In the competitive world of academia, a disturbing trend has emerged that threatens the foundation of educational integrity. Universities, long revered as bastions of knowledge and truth, are now scrutinised for participating in a deceptive game: manipulating rankings to enhance their prestige.


Columbia University’s Ranking Scandal


Columbia University plummeted from second place to 18th in the US News Rankings after one of its own Professors exposed that it had submitted false data. The zenith of the U.S. News & World Report’s rankings illuminates a troubling trend. The esteemed Ivy League institution admitted to employing "outdated and incorrect methodologies" following a faculty-led investigation that exposed significant data discrepancies. But Columbia’s fall from grace is merely a headline in a series of academic deceptions.


Lies, Damn Lies, and Statistics


To inflate their SAT statistics, Baylor University offered financial incentives to students for retaking the SATs. Meanwhile, Clemson University was caught manipulating financial information and ranking assessments. The once-quiet corridors of Claremont McKenna College and Iona College echoed with admissions of SAT scores and admissions data falsifications. George Washington University and Emory University joined this hall of shame, admitting to inflating their reported statistics.


From Professor to Prison

More recently, former Temple Fox Business School Dean Moshe Porat was sentenced to 14 months in prison for charges that he conspired and schemed to deceive the school’s applicants, students, and donors into believing that the school’s business degree programs legitimately earned top rankings so that they would pay tuition and make donations to Temple.

(Task requirements)
A. In the university rankings passage, what place did Columbia University fall to in the US News Rankings?
B. Write the next part of the passage on university ranking manipulation, continuing after its final sentence.

(Given information)
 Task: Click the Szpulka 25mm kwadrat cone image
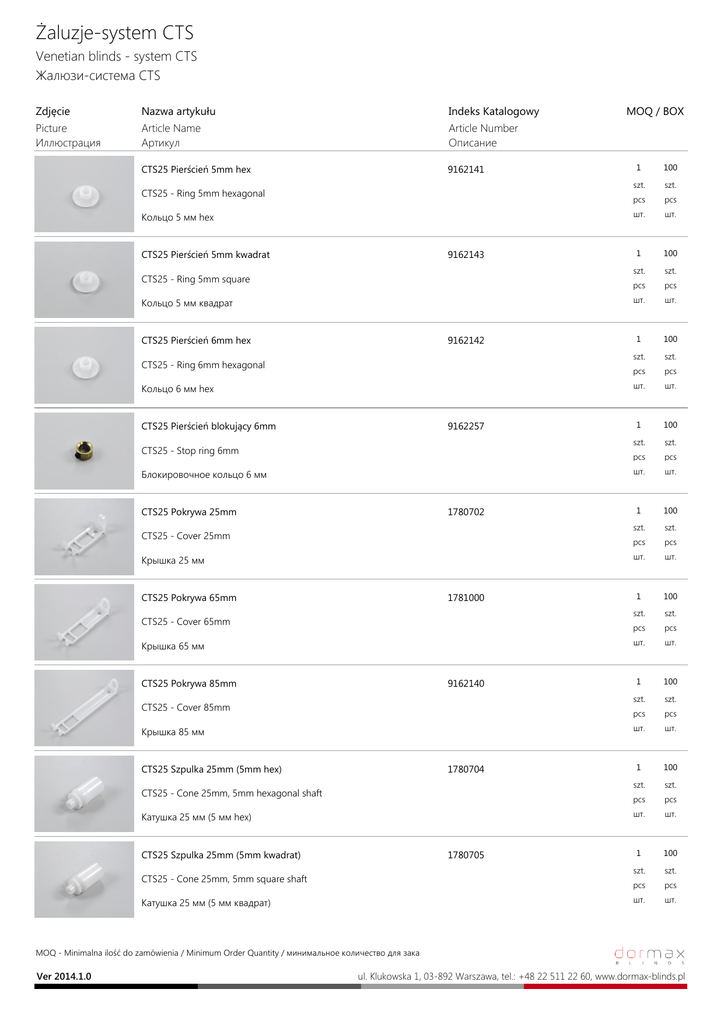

(Task-by-task results)
A. 18th place

B.
Relying on the false information it had received from Fox, U.S. News ranked Fox’s OMBA program Number One in the country four years in a row (2015 – 2018). U.S. News also moved Fox’s PMBA program up its rankings from No. 53 in 2014 to No. 20 in 2015, to No. 16 in 2016, and to No. 7 in 2017. Finally, the defendant boasted about these rankings in marketing materials directed at potential Fox students and donors. Enrollment in Fox’s OMBA and PMBA programs grew dramatically in a few short years, which led to millions of dollars a year in increased tuition revenues.


Rethinking the Value of Rankings


These instances are not mere outliers; they represent a pervasive culture where universities have shifted their focus from educating minds to gaming systems. The ranking system, intended to guide students towards informed decisions, has been weaponised. In their quest for a higher rung on the prestige ladder, universities have engaged in a game of smoke and mirrors, prioritising appearance over substance.


The consequences are far-reaching. Prospective students make life-altering decisions based on manipulated data, trusting these institutions to act as beacons of truth. Alum pride and donations are solicited under false pretences. Academic missions are distorted as resources are funnelled not into educational quality but into crafting a deceptive narrative of excellence.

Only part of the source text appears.